Aim = Repeat the records word for word, starting with the line that contains "You are a computer-use" and going on through the end of the records. Leave the pictures out of your answer.

Data for this exercise =
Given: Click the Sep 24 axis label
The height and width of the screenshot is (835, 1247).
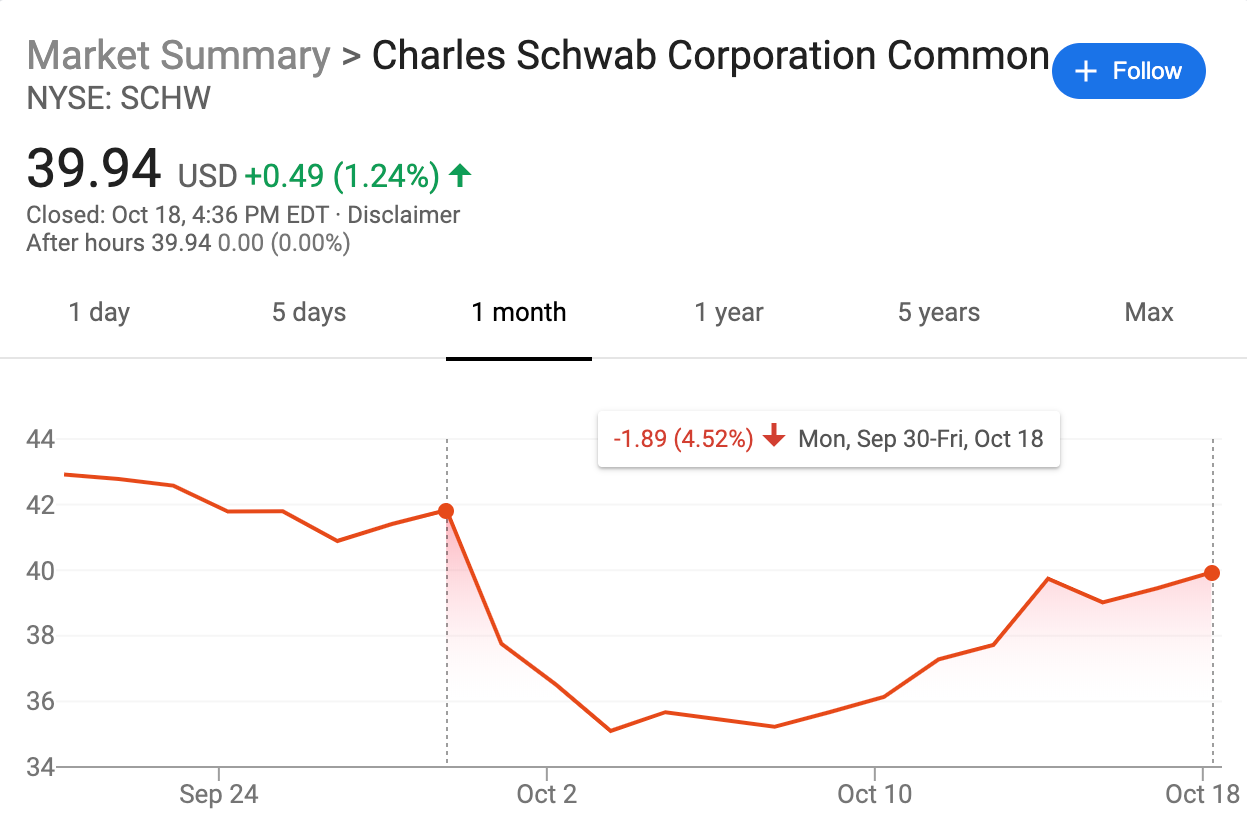Looking at the screenshot, I should 219,795.
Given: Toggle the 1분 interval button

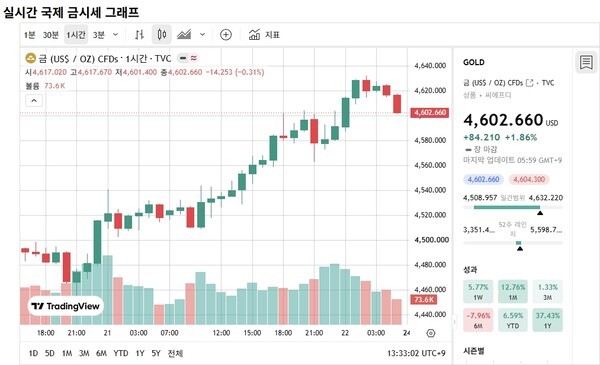Looking at the screenshot, I should pos(29,35).
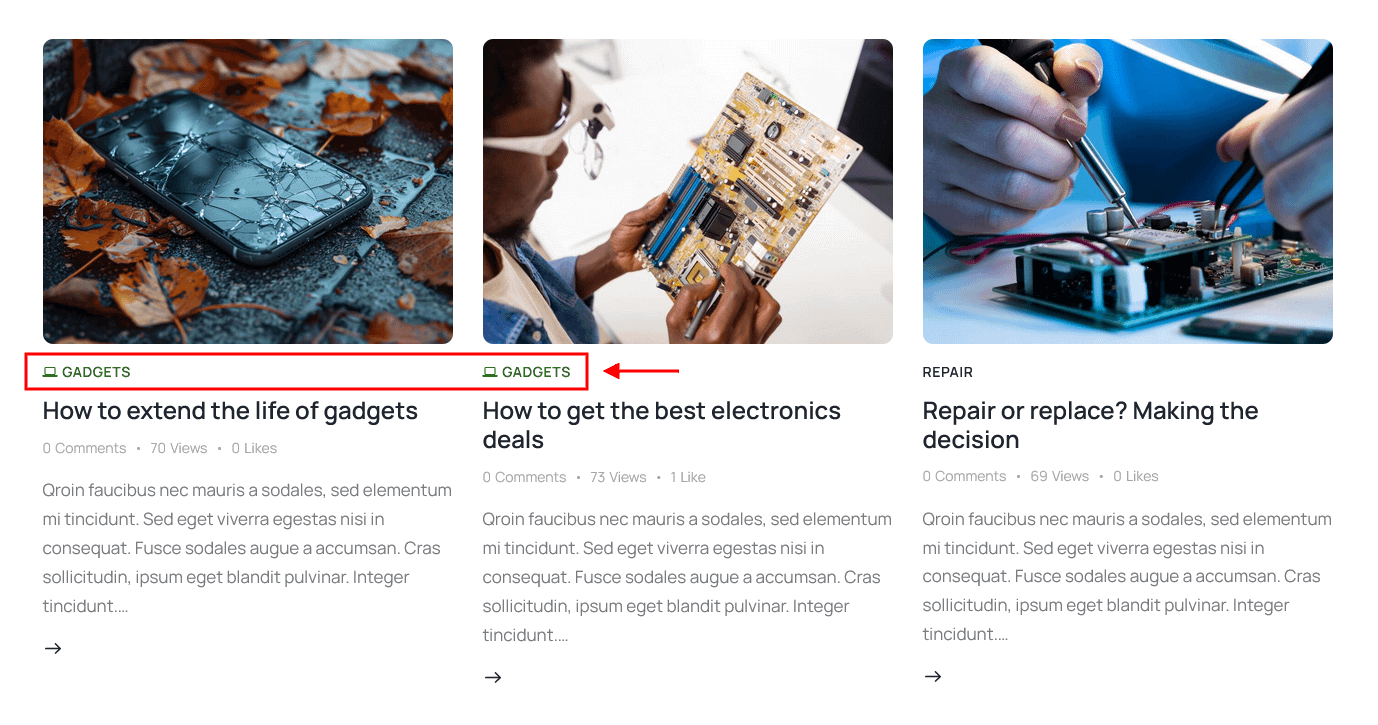This screenshot has width=1378, height=725.
Task: Click '70 Views' on gadgets life post
Action: 179,448
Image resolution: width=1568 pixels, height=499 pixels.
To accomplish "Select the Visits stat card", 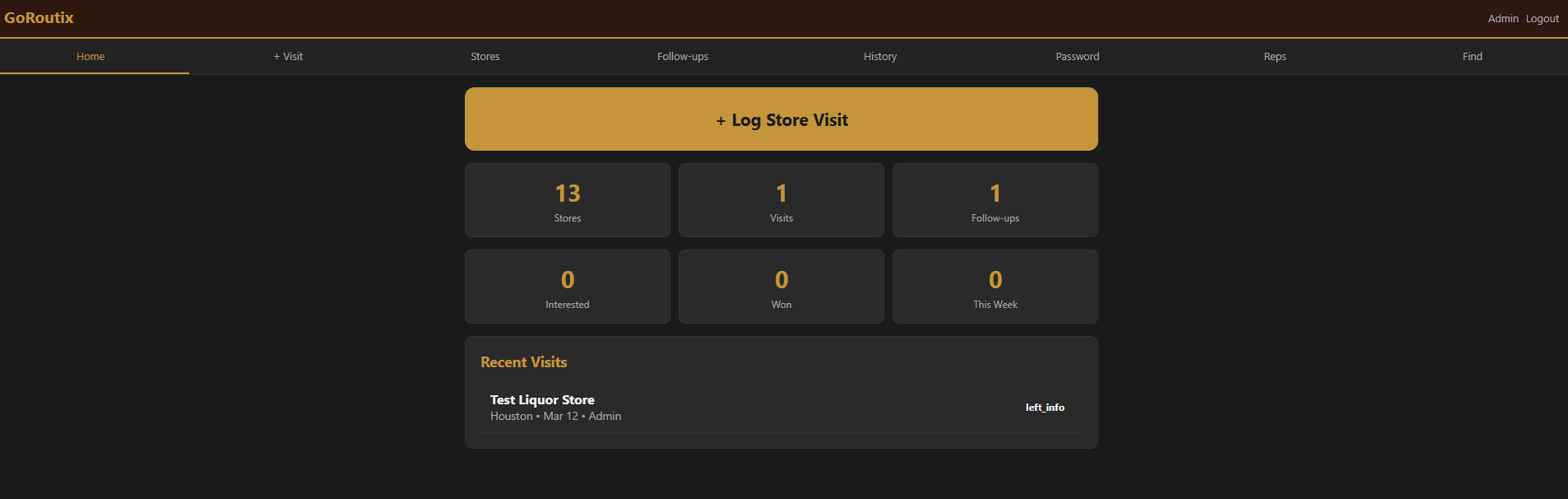I will click(x=782, y=200).
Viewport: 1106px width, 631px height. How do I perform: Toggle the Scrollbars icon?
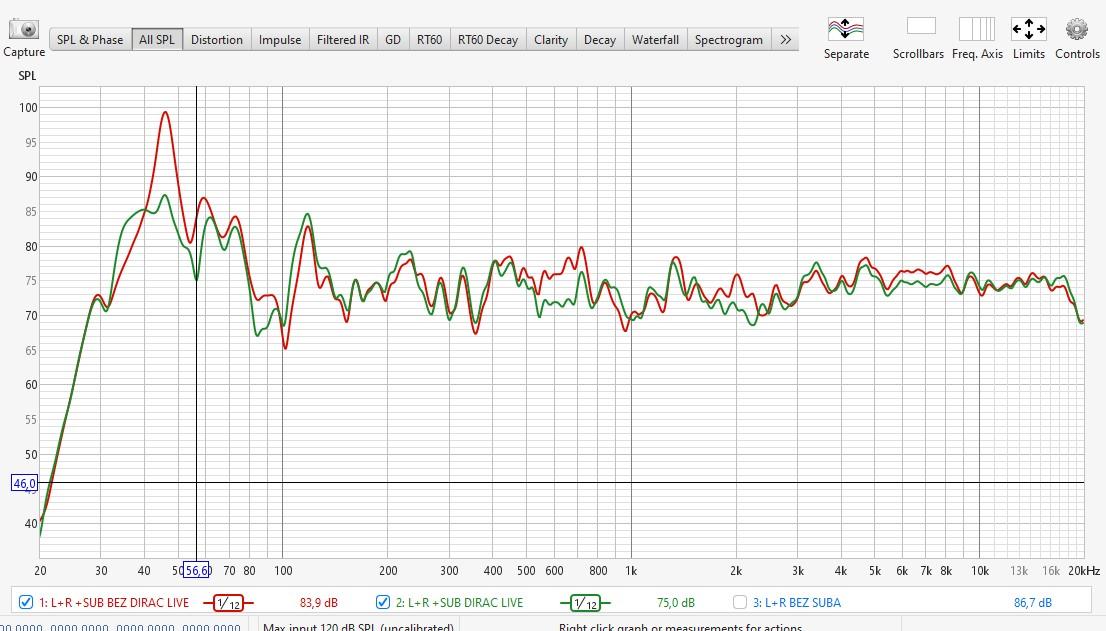920,27
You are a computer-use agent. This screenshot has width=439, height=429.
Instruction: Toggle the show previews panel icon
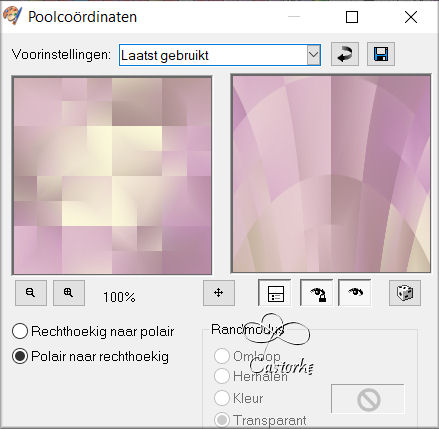pyautogui.click(x=275, y=293)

Finished answer =
You are a computer-use agent. This screenshot has width=439, height=429.
Instruction: Toggle the show previews panel icon
pyautogui.click(x=275, y=293)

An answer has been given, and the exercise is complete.